» REQUIRED TASKS:
**A)** Answer these questions about the passage on over-parenting below, one per line:
(i) In which journal and in what year was the study on college students published?
(ii) What does the first numbered tip encourage parents to let their kids do?
(iii) What does the passage call the best teacher?
**B)** Write the next part of the passage on over-parenting below, picking up after its final sentence.

» SELECTED EXTRACT:
* * * * * * *

A study published in the Journal of Child and Family Studies in 2013 concluded that college students who have over-involved parents report decreased satisfaction with life. They are often lost and have a more emotional dependency on others. This often leads to depression and other mental health issues

How not to over-parent?

1. Encourage your kids to make their own decisions

  • Ask your kids their preference from an early age. The food they want, the clothes they like, the subjects they want to learn. Every big and small decision related to their life should be made by them and the parents can help them see the obvious. 
  • Warn them when you think they are going on the wrong way, but do not enforce your decision on them. Sometimes, it’s better to let the kids make the wrong decisions. Give them a chance to learn from their own experience. 

2. Give control to your kids

  • The best way to teach your kid is by giving them the reigns. Get them a child’s account, ask them to manage their own expenses, involve them in family decisions, let them set their own goals. 
  • Give your kids the freedom to fail. Because success is a great partner, but failure is the best teacher. It is failure that will teach them life’s biggest lessons, give them the ability to cope and move on.

* * * * * * *

» PROVIDED MATERIAL:

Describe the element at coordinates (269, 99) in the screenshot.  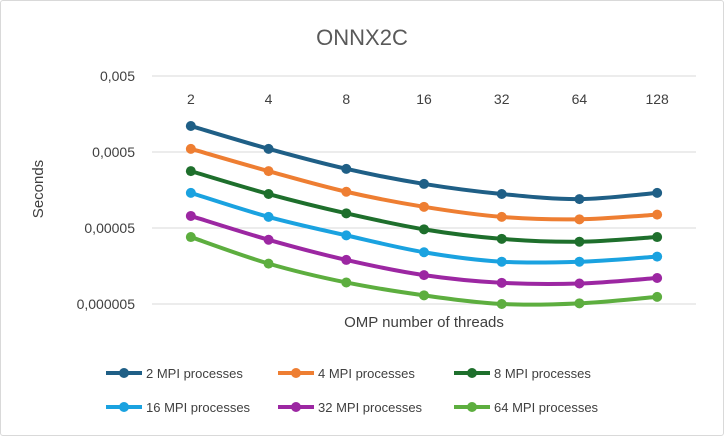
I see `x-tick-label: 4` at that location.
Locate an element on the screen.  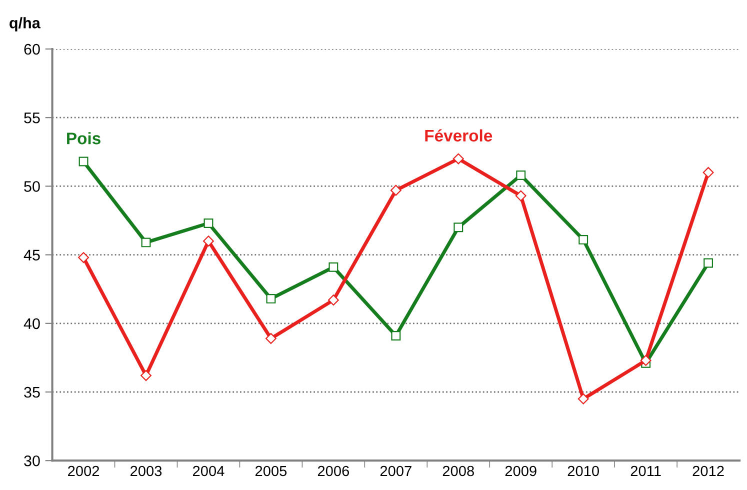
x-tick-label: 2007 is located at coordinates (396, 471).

* * * * * * *

» TASK RESULTS:
**A)**
(i) The Journal of Child and Family Studies, in 2013.
(ii) Make their own decisions.
(iii) Failure.

**B)**
3. Raise happy kids than successful kids

  • Parents often go overboard with ensuring their kid’s success. But why do people need success? Just because of the perception that success = happiness. But this is far from reality. Else, there won’t be so many cases of successful people dying by suicide at the peak of their career.
  • Teach the kids to be happy, to be grateful and to be content. Give them valuable life lessons to handle success and failure with equal zest.

4. Make your kid self-reliant

  • It should be a practice in every household that every member of the family should contribute to household works, including the kids. This should not be the mother’s sole responsibility to keep the home running.
  • Inculcate a habit in the kid to help you in small deeds. Bringing the dried clothes, putting the dishes in place and other trivial work appropriate for their age. 

5. Overparenting – Know your limits

  • It is important to have an open and friendly relationship with the kid, but it is also important not to interfere too much in their life. 
  • Do not get too much involved in every aspect of your kid’s life.
  • Never do your child’s homework.
  • Don’t make every decision for your kid.
  • Stop checking your kid’s personal gadgets often. 
  • Don’t follow them everywhere.
  • Never talk to the teachers or friends on their behalf.

Absent parenting and Overparenting

As Ayurveda says, the key to a successful life lies in the thin balance. Nailing the balance between absent parenting and overparenting is the key. There is no perfect way of parenting, it’s only about balancing!

Think of this as you walking as the shadow of your child. You don’t want to overshadow the child and you also don’t want the child to walk all alone. Just being there for the child is enough parenting!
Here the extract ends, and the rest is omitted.